Twilight, Stephenie Meyer
Because what better time to read a 500-page tome than on vacation? Emminently readable in a girl-meets-vampire fluff sort of way, but the subtext bothered me more the longer I read. Bella may be the ultimate spirited-instead-of-strong female character, because she doesn’t even try to rescue herself or influence events. That she spends the whole book throwing herself at her vampire love interest without even a twinge of self-preservation is bad enough (she figures if he kills her, he kills her, there’s nothing she can do because she Loves Him); but the only non-passive action Bella manages to take, in the end, is to throw herself at the story’s villain in a poorly-thought-out-effort to save those she loves. Surely there are more worthy girls out there falling in love with vampires? (Well, in Robin McKinley’s Sunshine, for one–which I never did post about, come to think of it.)

Fairest, Gail Carson Levine
Fairy tale about a girl who is ugly but has the kingdom’s best voice and can project that voice to elsewhere in the room; a new foreign queen who is beautiful but can’t sing in a kingdom full of singers; and a prince who loves his dog and dislikes lying.

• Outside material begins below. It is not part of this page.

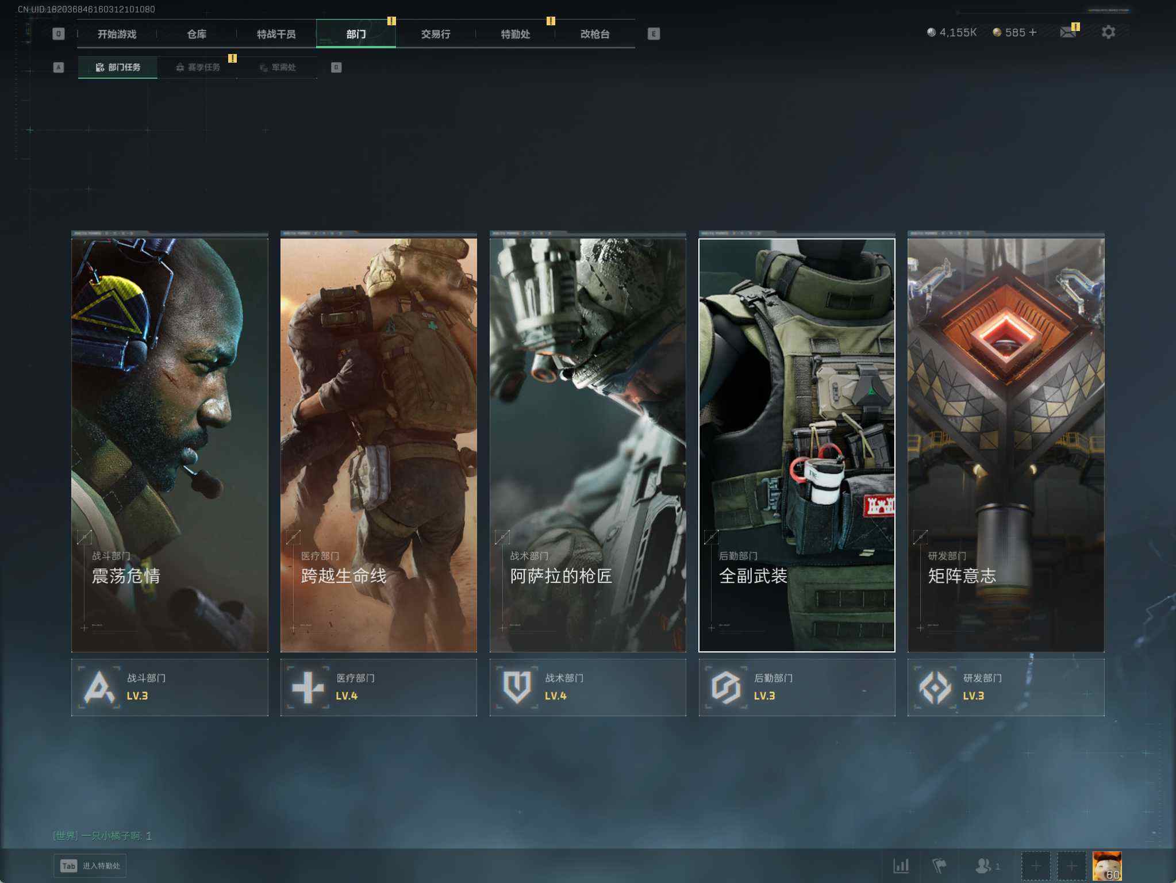
Task: Open the 跨越生命线 medical department card
Action: coord(378,444)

What I love most about Levine’s writing, here and elsewhere, is how good-hearted her storytelling is: no one, whether a villain or a heroine with unworthy desires, gets punished for their mistakes, and happily ever after happens without the shadow of fairy-tale-harsh retribution. Which could lead to an insipid sort of story, but somehow never does.

The Titan’s Curse, Rick Riordan
Third of the young Olympian books about the present-day half blood children of the Greek gods. In which Artemis’ boy-spurning archers and Artemis and Apollo’s sibling dynamics form a backdrop for the human middle school relationships among the characters. Plus, the book is funny. My favorite of the young Olympians books so far.